This thread will be used for daily (or so) accountability to keep track of the ups and downs of my journey to lose the excess weight and more so to overcome the evil that is binge eating. Since there's no forum for journals I hope this okay. I'm open to comments or suggestions too.
I have felt trapped in this disorder (if that's what it is, maybe habit is more apt) for many years. I believe it started around the time I was 19 or so. I'd always been pretty heavy (or the heavy side of normal) as a teen but after having my child at 18 I suddenly and inexplicably lost all the baby weight and then some. All the way down from a pregnancy high of 198 (which put my start weight at 160, since I gained 38 pounds during the very long pregnancy) I was down to 130, possible even the high 120's if my memory is not deceiving me. I swear I weighed myself at 127 or 128 at one point. But I didn't even own a scale, I was using a friend's. I wasn't even trying and that was the best part.
After starting school and a new job I gained quite a bit of weight and my binging began in earnest. I had maintained that low weight for like a year so it's doable (once again, not trying, no counting, barely exercising) but the binging seems to do me in. I know it's related to dieting and anxiety but I can't seem to shut it down.
I love the book Overcoming Binge Eating by Dr. Fairburn. It's straight forward and offers not only great insights and research, but a detailed plan to follow to overcome the disorder once and for all. The plan actually makes perfect sense- record binge activity as it normally is, then gradually work on framing a regular eating schedule and so forth. It's broken into stages and can move as slow or as fast as you want. I hate very restrictive plans or anything involving excess effort since I am so busy anyway. But this may be worth trying. Dr. Fairburn advocates a no-diet plan since so many bingers/bulimics are triggered by it. Eventually you work into healthier eating habits but in a non-restrictive way.

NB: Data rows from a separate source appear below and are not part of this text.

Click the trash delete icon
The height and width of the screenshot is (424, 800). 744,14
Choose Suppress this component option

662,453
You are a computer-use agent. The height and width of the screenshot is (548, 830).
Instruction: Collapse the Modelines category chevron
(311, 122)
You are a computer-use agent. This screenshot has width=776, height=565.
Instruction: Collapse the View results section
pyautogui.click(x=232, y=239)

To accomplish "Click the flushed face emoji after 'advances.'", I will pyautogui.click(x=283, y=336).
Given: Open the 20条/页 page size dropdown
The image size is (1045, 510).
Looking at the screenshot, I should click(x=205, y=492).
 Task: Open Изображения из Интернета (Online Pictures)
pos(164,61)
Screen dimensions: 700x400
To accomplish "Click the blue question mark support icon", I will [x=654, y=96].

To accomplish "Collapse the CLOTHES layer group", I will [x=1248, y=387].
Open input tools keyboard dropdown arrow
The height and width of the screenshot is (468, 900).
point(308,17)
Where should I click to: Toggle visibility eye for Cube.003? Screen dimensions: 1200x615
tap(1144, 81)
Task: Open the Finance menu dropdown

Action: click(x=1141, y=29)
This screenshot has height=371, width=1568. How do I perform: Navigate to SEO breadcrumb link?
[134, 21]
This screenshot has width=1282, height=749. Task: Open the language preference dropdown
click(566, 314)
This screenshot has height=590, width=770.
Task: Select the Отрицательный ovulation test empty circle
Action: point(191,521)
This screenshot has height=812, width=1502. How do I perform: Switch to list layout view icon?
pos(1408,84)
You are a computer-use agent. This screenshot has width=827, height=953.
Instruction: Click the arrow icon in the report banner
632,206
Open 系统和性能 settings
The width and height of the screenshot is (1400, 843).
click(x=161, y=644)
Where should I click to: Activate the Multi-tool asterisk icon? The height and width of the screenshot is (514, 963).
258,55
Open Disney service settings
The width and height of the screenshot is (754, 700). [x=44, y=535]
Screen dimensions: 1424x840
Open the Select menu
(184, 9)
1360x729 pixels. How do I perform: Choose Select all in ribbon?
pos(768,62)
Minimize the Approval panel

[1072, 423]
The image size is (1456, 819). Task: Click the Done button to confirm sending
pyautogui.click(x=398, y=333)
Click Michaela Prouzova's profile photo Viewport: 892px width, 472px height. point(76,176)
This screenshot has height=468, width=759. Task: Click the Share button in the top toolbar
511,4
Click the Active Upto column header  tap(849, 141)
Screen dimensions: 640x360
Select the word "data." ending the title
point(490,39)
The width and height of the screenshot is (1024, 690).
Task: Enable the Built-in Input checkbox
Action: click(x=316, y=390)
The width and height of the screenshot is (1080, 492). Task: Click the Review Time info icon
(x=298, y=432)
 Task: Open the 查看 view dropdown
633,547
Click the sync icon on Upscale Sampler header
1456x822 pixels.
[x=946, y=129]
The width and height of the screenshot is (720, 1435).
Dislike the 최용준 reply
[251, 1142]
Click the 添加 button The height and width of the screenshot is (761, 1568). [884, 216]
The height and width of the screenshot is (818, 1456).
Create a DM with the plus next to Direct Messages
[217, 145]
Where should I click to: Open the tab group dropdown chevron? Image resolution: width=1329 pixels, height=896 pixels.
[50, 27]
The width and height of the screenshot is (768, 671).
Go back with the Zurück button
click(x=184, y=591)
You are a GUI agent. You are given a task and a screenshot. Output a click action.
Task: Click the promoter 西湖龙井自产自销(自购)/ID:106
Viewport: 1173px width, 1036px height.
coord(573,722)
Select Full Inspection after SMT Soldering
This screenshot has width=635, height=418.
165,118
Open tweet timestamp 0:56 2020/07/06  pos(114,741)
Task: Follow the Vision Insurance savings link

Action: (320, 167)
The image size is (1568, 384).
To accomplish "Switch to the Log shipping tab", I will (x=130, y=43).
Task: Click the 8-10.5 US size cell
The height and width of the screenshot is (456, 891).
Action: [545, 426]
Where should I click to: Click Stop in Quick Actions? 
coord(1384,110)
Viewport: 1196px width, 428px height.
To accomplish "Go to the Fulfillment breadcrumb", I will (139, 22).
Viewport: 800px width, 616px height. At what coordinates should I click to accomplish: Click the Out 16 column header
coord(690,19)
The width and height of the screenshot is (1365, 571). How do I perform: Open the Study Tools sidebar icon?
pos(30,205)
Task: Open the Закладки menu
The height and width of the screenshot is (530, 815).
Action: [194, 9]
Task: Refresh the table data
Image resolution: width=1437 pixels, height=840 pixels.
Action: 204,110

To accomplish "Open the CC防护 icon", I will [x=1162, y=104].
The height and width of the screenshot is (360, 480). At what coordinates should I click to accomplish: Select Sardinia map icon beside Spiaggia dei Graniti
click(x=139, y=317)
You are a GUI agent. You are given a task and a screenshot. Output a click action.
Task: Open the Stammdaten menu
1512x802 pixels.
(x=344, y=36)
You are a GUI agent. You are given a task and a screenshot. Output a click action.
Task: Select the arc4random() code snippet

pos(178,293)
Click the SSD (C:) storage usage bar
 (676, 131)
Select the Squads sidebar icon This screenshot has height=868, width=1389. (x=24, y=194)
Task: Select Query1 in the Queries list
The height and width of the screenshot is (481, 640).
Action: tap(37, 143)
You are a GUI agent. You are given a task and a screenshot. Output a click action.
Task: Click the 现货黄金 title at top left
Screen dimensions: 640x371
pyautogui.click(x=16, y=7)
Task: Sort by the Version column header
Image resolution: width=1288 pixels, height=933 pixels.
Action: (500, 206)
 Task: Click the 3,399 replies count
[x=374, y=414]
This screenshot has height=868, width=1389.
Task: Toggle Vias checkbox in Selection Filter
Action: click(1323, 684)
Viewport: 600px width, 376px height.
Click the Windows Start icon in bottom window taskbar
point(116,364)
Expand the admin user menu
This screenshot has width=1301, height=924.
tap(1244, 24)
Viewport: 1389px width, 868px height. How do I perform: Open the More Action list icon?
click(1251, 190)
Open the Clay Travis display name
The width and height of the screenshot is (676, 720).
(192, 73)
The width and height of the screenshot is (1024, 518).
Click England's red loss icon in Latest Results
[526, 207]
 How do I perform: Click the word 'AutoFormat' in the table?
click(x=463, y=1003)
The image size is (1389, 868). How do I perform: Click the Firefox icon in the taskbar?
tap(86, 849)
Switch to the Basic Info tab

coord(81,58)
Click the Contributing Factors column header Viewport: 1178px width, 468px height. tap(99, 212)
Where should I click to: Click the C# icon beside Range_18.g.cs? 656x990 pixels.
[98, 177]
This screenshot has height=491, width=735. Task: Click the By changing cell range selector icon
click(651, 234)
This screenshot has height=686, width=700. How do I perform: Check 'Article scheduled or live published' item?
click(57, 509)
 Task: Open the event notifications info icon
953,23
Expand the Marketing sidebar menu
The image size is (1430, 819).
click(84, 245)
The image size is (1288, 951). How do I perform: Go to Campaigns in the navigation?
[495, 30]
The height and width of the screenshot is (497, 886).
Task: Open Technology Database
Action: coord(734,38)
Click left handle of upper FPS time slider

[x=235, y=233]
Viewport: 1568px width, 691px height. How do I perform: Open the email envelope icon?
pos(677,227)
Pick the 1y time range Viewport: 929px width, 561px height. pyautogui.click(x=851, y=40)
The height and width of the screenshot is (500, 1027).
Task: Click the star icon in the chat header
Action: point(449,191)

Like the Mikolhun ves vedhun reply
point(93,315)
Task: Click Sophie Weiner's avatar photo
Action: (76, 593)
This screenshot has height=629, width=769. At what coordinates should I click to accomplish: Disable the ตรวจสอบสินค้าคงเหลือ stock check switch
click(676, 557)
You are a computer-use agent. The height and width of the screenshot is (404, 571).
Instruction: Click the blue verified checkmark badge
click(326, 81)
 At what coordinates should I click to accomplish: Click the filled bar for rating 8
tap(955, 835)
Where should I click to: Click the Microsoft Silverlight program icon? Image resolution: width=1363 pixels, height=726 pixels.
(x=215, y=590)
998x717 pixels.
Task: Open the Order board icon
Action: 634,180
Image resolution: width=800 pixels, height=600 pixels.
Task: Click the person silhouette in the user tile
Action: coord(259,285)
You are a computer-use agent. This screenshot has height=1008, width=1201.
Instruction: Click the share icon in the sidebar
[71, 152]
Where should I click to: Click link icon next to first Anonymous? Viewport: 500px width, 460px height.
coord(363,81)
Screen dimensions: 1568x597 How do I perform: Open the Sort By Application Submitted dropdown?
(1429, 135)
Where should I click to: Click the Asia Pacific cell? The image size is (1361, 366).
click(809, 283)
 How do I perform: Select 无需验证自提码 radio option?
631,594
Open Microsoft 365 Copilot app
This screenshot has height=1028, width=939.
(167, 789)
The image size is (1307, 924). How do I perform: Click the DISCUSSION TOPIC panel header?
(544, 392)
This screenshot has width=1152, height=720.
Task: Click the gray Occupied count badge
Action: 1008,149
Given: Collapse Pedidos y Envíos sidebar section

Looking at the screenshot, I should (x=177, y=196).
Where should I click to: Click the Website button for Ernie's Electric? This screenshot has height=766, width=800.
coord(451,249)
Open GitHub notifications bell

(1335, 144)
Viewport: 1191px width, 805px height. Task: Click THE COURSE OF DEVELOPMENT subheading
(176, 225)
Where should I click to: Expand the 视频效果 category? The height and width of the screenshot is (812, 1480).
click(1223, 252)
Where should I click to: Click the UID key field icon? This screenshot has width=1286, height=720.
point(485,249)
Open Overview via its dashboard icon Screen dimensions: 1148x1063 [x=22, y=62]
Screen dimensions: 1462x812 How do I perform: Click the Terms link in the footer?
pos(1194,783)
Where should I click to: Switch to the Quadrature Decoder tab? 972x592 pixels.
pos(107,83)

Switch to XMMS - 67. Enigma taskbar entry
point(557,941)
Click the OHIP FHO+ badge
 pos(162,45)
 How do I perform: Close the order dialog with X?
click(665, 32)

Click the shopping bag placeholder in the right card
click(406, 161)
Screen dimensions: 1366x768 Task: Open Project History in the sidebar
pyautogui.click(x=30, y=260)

I wish I could beat this and lose weight all at once! It seems impossible. Every weekend I lose the thread and go way overboard. I start off great and then something sets me off. All I know is, whatever I do, I can't give up. This "disorder"/habit makes me so miserable and it's bringing my whole life down. I have no confidence, and am scared to be in public. I don't want anyone to see me! I feel like I can't build a career or date because I am so self-conscious about my size. I am 5'6" and basically 190 pounds. The most I've been my non-pregnant adult life. I need a change and I need to make it soon.